# The Wildlife Crime Story—From Africa to Asia



## Y2KGT (Jul 20, 2009)

Photographer James Morgan documents wildlife crime from the forests of Central Africa to markets in Thailand. Along the way, he witnesses the devastation brought to species such as elephants and tigers and the devotion of leaders and rangers who are working to stop illegal wildlife trafficking.

http://worldwildlife.org/videos/the...mpaign=wildlife-trade&utm_content=january2013


----------



## Y2KGT (Jul 20, 2009)

*Record Number of Rhinos Killed in South Africa*

The South African government just released staggering news about rhinos: 668 individuals were slaughtered in 2012, a 50 percent increase over the previous year. Even more shocking: this is a 5,000 percent increase since 2007. The dramatic increase in poaching is driven by a mistaken belief that rhino horn has medicinal powers. The horn is also seen as a highly desirable status symbol in some Asian countries, notably Vietnam. The increased value of rhino horn has enticed well-organized, well-financed and highly mobile criminal groups to become involved in rhino poaching.

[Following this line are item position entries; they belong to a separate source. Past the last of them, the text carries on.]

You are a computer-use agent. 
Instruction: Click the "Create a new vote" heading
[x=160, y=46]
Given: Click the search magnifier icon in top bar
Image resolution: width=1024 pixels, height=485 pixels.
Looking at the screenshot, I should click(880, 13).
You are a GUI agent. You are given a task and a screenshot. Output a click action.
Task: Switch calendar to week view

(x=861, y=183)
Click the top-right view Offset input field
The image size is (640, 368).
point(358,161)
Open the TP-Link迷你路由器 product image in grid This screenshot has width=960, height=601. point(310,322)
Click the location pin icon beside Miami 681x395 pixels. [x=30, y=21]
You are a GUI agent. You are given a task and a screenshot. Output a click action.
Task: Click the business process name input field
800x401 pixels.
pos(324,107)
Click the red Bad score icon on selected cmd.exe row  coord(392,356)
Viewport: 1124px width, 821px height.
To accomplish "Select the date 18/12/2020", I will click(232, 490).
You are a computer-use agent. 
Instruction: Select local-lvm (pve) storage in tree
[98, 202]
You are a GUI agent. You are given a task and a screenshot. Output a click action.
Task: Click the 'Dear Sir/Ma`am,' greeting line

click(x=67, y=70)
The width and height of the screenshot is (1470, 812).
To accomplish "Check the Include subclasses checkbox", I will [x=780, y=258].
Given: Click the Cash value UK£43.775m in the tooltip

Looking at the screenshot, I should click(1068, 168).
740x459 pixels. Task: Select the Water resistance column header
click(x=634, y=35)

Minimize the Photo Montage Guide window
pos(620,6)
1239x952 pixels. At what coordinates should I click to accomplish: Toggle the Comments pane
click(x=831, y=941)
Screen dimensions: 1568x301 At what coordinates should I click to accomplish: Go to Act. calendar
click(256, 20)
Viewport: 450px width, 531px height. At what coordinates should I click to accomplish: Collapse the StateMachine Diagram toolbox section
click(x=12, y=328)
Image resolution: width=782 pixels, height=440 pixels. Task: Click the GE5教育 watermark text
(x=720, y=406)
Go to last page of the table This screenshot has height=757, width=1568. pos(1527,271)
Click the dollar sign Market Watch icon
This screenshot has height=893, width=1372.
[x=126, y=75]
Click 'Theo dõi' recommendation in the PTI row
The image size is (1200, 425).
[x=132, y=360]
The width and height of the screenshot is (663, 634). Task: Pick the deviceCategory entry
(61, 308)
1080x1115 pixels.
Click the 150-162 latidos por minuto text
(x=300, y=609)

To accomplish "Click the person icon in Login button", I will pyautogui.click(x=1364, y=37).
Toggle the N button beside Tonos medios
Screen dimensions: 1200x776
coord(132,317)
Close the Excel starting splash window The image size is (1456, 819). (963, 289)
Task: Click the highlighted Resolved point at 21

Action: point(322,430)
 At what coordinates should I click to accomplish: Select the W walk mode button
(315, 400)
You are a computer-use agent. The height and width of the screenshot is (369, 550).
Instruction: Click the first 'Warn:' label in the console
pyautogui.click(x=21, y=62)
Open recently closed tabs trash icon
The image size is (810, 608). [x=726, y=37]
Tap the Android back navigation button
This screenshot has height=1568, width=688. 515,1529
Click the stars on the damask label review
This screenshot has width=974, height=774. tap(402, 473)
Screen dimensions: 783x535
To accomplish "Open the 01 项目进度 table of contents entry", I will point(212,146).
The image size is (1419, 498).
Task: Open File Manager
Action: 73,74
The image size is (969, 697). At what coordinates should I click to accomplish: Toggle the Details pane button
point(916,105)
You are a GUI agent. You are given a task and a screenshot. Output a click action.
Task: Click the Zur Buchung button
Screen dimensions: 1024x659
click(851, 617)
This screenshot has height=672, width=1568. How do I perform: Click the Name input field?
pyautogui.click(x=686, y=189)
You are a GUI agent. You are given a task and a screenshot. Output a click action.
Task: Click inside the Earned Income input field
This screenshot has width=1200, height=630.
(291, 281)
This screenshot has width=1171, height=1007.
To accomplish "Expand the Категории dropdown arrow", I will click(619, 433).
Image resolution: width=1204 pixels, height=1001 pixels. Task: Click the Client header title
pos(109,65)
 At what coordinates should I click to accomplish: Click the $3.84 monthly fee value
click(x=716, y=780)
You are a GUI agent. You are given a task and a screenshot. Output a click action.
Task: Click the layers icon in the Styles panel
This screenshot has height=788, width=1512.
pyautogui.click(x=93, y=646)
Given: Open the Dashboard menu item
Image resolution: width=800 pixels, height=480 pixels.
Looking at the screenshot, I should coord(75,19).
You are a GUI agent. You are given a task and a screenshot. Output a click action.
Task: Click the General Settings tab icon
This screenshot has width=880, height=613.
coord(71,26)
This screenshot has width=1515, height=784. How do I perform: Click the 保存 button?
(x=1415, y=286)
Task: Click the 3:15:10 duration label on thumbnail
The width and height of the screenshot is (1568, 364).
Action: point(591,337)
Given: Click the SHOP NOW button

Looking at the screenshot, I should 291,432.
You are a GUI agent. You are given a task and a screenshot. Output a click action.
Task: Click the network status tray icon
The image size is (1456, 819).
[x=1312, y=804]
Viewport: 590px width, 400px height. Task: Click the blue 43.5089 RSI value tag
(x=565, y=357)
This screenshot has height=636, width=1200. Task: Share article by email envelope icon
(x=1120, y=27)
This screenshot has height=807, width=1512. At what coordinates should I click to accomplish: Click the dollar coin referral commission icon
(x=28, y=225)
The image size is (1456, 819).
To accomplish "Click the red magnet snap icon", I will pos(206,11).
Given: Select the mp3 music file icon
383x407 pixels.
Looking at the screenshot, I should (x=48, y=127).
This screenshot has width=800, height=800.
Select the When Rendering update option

Poaching statistics released by the South African government reveal 668 rhinos were slaughtered-a 50% increase over 2011 and a staggering 5000% increase since 2007, when the number poached was 13. Already, an additional five rhinos have been killed since the beginning of this year.

The meteoric increase in poaching is driven by a mistaken belief that rhino horn has medicinal powers. The horn is also seen as a highly desirable status symbol in some Asian countries, notably Vietnam. The increased value of rhino horn has enticed well-organized, well-financed and highly-mobile criminal groups to become involved in rhino poaching.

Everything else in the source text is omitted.